> WORK INSTRUCTIONS
Transcribe only the part of the material below that begins at the line containing "This screenshot has width=640, height=606." and ends at the line containing "Task: Click the comment", with both kept and images left out.

#####

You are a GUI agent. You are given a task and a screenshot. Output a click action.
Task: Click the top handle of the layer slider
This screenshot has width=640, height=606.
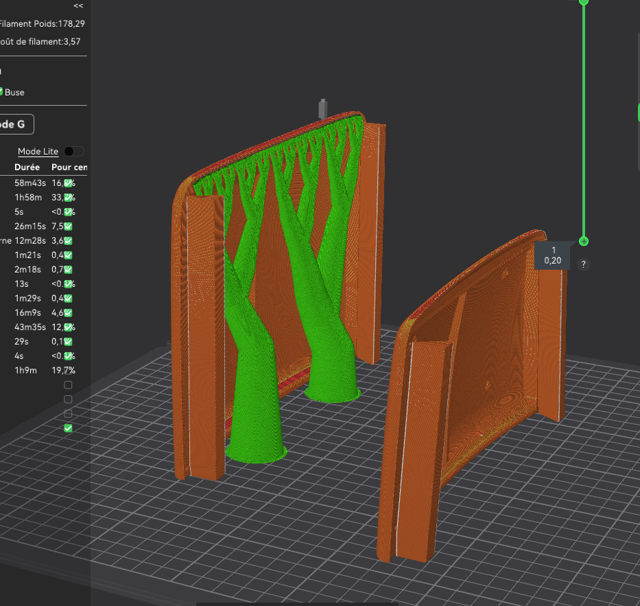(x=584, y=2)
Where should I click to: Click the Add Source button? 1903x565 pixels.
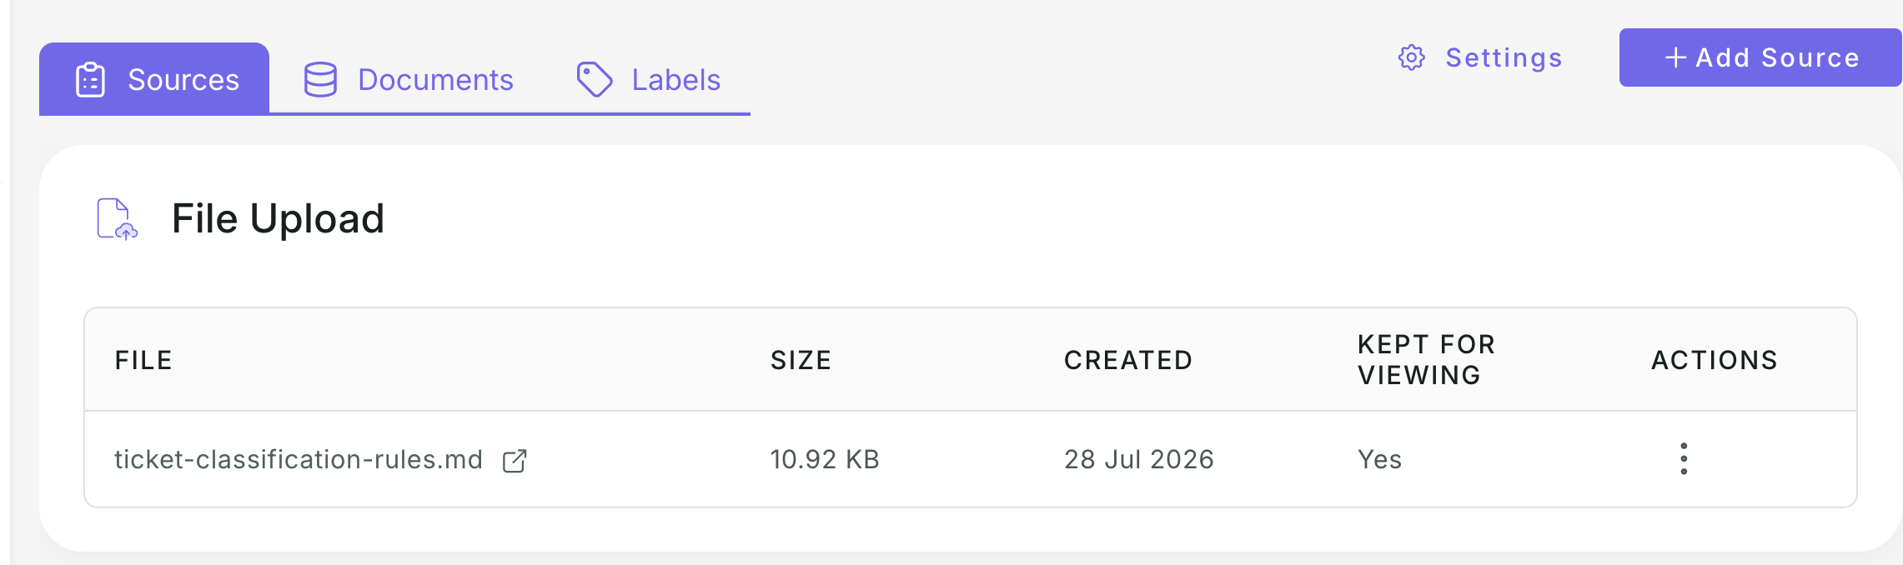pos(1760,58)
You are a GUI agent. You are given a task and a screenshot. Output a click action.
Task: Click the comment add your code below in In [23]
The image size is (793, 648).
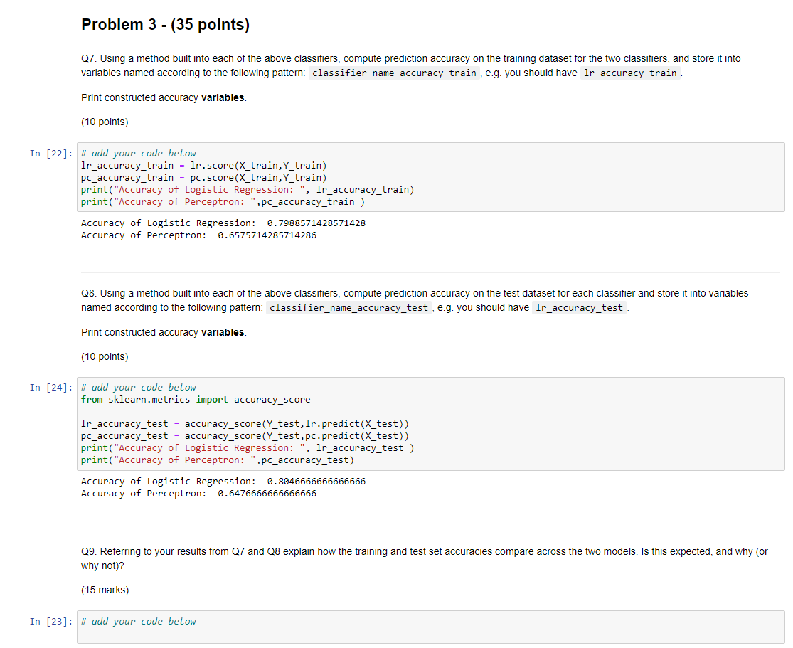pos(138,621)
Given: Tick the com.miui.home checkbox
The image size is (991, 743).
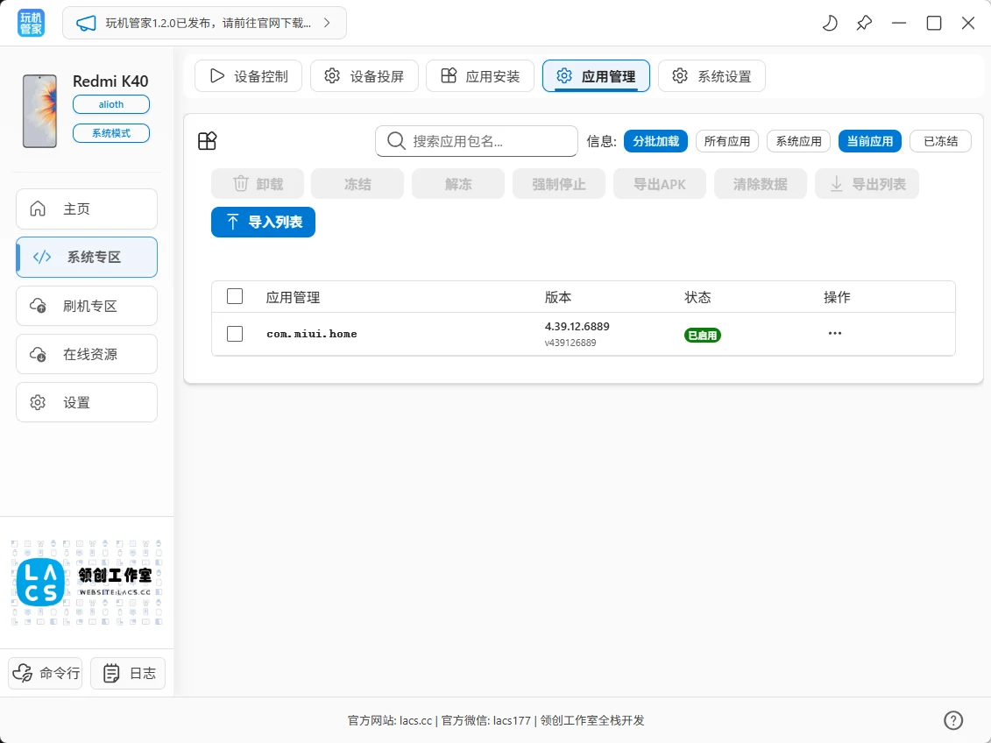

#####

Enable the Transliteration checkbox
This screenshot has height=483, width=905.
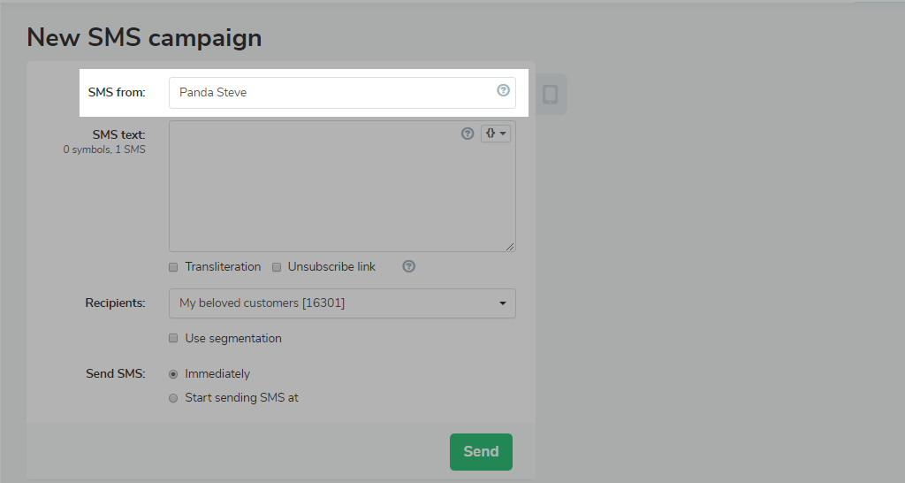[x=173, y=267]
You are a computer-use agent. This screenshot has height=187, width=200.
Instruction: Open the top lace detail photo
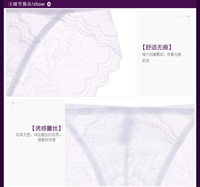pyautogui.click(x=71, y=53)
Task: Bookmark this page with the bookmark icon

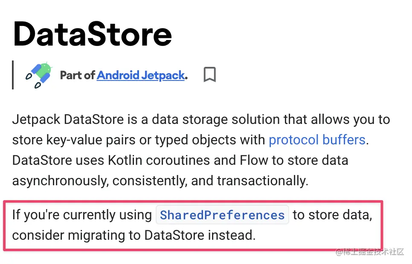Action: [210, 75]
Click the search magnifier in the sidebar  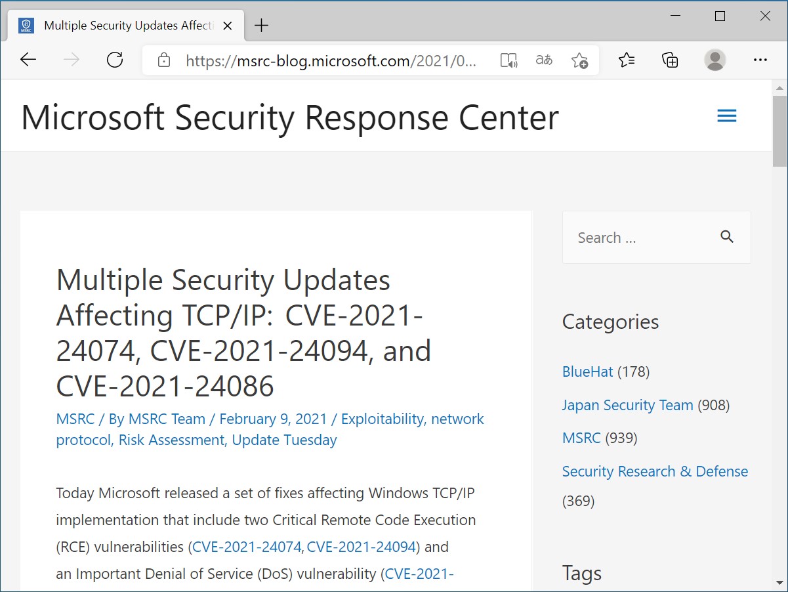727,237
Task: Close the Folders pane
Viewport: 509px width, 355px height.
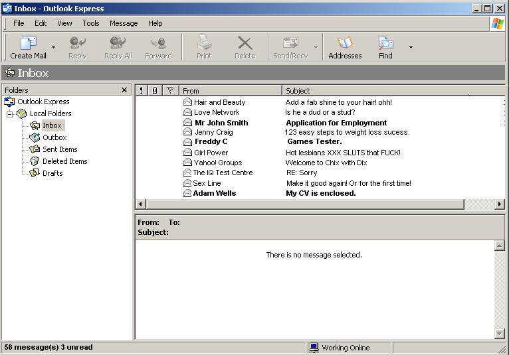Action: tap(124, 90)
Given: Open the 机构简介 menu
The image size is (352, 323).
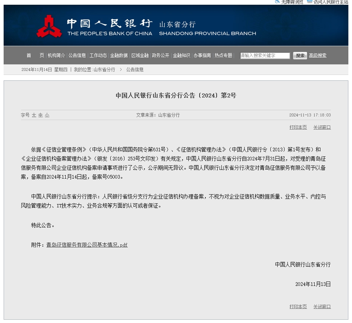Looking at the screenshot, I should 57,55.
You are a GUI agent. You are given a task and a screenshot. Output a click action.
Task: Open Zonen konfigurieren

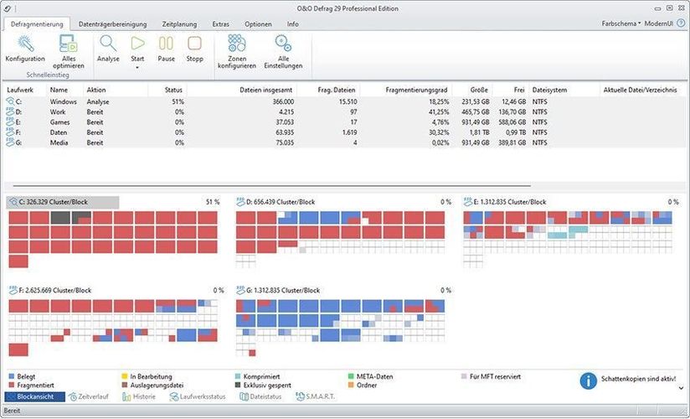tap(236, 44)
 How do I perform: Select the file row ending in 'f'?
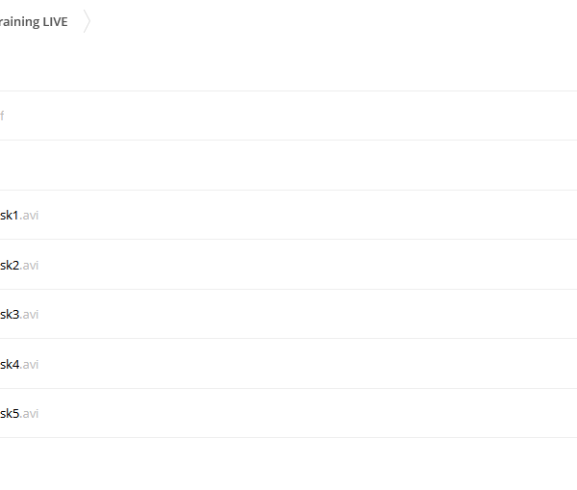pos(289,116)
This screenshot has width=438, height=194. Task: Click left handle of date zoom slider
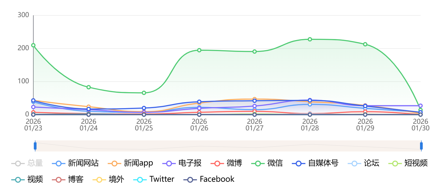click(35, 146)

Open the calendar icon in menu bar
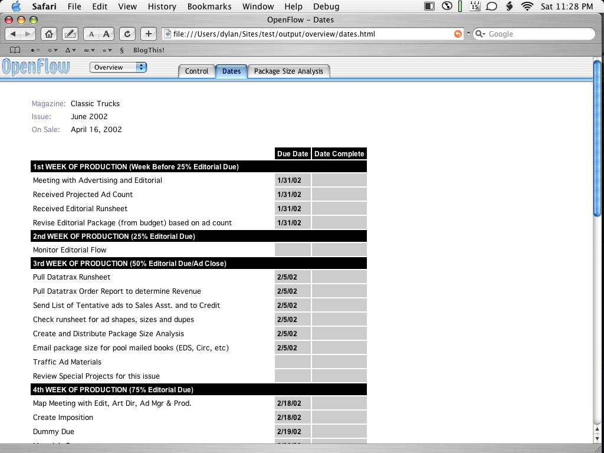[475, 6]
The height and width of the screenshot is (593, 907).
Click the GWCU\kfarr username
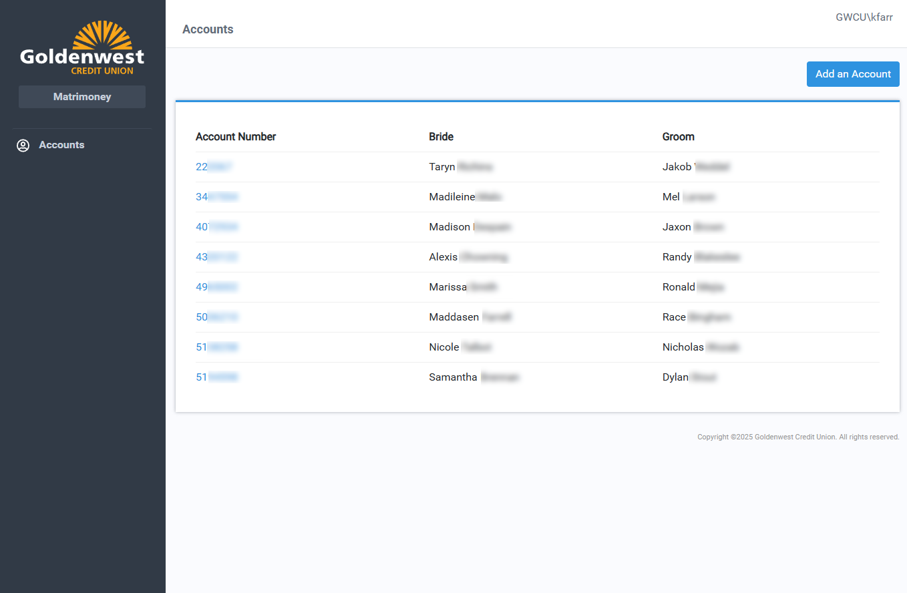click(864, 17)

#####

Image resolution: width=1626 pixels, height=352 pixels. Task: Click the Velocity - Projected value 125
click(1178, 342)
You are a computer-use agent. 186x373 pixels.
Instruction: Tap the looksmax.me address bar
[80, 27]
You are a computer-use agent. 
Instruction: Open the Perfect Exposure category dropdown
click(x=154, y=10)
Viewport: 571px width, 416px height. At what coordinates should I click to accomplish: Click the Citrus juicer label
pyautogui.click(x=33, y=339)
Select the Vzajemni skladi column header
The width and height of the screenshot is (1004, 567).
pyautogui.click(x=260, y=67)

#####

> TASK OUTPUT
This screenshot has width=640, height=606.
(x=584, y=2)
Where should I click to: Click the Add Source button? 1903x565 pixels.
pos(1760,58)
You are a GUI agent. You are given a task and a screenshot. Output a click action.
Task: Click the comment add your code below in In [23]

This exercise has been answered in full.